- [Problème à résoudre]
D'après le fil de discussion sur la réparation de Windows 7 :
1. Sur quel ordinateur mikalak avait-il installé une partition Windows via Boot Camp ?
2. Combien de coupures de courant y a-t-il eu au minimum ce jour-là ?
3. Selon Vécox, quelles touches faut-il tapoter sur un Mac Boot Camp ?

- [Document source]
◇ ◇ ◇ ◇ ◇
# réparer Windows 7 avec une clé boot



## mikalak (6 Juillet 2019)

Bonjour à tous, 
Apres des semaines de recherches, je me rend à l'évidence que je n'arriverai pas à résoudre mon problème seul...
Je voudrais réutiliser mon iMac 2012 qui tourne sous Moraje. J'avais installer via Boot Camp une partition Windows. J'allume mon iMac, tout se passe bien, il démarre de sous windows 7. Problème, coupure générale d'électricité dans l'immeuble... 
l'électricité revient... je redémarre .... de nouveau coupure...
mais à la troisième fois, le redémarrage s'est mal passé. l'imac redémarre mais windows tente de réparer automatiquement... là ça se complique impossible de réparer, impossible de redémarrer  windows, alors que sous mac tout fonctionne.
J'ai lu que l'on pouvait réparer W7 avec le cd... Problème, je recherche la boite impossible de remettre la main dessus,  ( trés probablement dans un des cartons "perdu" suite au déménagement de nos locaux..),  la société info qui a fait les installations sur nos ordi existe plus..;. bref...
un ami m'a préparé une clé usb avec windows 7, je voudrais simplement réparer W7, mais impossible d'avoir le bios, ou meme de bosser sur la clé.. 

Auriez vous une piste?
je vous remercie.


----------



## Vécox (6 Juillet 2019)

Déjà, il n'y a pas de bios sur un mac même en ayant installé windows avec bootcamp (c'est à part windows, c'est contenu dans la carte mère) https://www.commentcamarche.net/faq/19481-acceder-au-bios-sur-un-mac. C'est vraiment sûr que tu n'arrives pas à démarrer windows ? Quand même juste avec une coupure de courant...


----------



## mikalak (6 Juillet 2019)

Vecox a dit:


> Déjà, il n'y a pas de bios sur un mac même en ayant installé windows avec bootcamp (c'est à part windows, c'est contenu dans la carte mère) https://www.commentcamarche.net/faq/19481-acceder-au-bios-sur-un-mac. C'est vraiment sûr que tu n'arrives pas à démarrer windows ? Quand même juste avec une coupure de courant...


Il y a eu 4 coupures de courant au minimum ce jour là , à chaque fois le mac était en marche sur windows... je redémarre sur windows, mais il y a la réparation, mais celle-ci n'arrête car windows n'arrive pas réparer les erreurs


----------



## Vécox (6 Juillet 2019)

Si tu n'arrives pas à démarrer windows, vu que tu as une clé avec windows 7, essaye avec la clé...


----------



## Vécox (6 Juillet 2019)

Essaie de démarrer en mode sans échecs (safe mode). https://support.microsoft.com/en-us/help/12376/windows-10-start-your-pc-in-safe-mode

Étant aussi sur bootcamp, mais avec windows 10, j'ai réussi à démarrer en mode sans échecs en éteignant trois fois de suite l'ordinateur via le bouton d'alimentation. Peut-être que ça peut résoudre ton problème


----------



## Vécox (6 Juillet 2019)

Où alors pour toi http://support.eset.com/kb2268/
Sauf qu'il faut tapoter f8 ou fn+ f8 sur un mac bootcamp...

https://superuser.com/questions/352836/safe-mode-in-windows-7-on-bootcamp


----------



## mikalak (6 Juillet 2019)
◇ ◇ ◇ ◇ ◇
- [Informations fournies]

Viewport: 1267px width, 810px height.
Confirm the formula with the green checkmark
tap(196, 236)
◇ ◇ ◇ ◇ ◇
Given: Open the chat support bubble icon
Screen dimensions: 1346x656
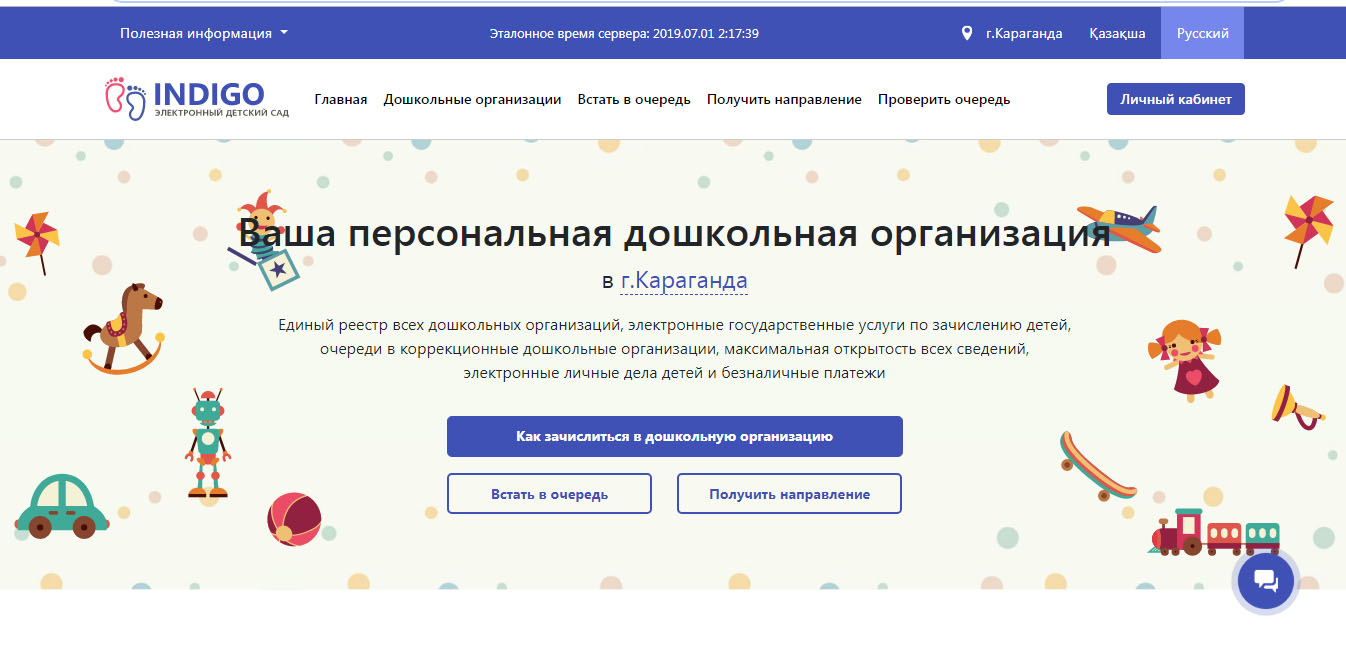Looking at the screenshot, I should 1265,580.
◇ ◇ ◇ ◇ ◇
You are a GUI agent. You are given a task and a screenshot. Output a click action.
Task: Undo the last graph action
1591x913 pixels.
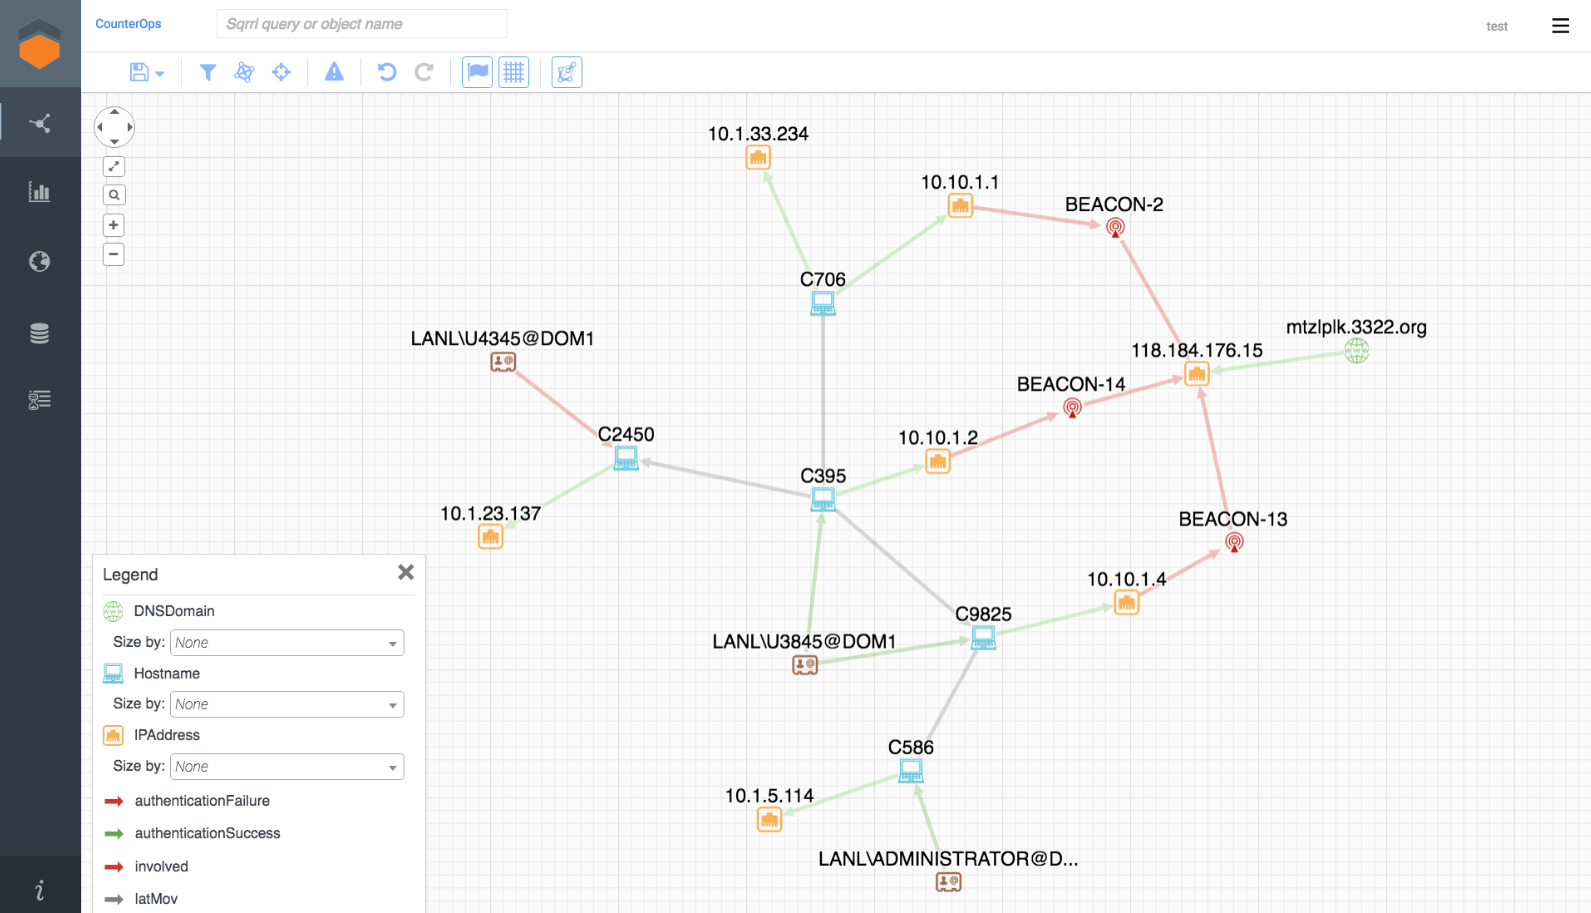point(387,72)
◇ ◇ ◇ ◇ ◇
- [En réponse]
1. Un iMac 2012.
2. Quatre.
3. F8 ou Fn+F8.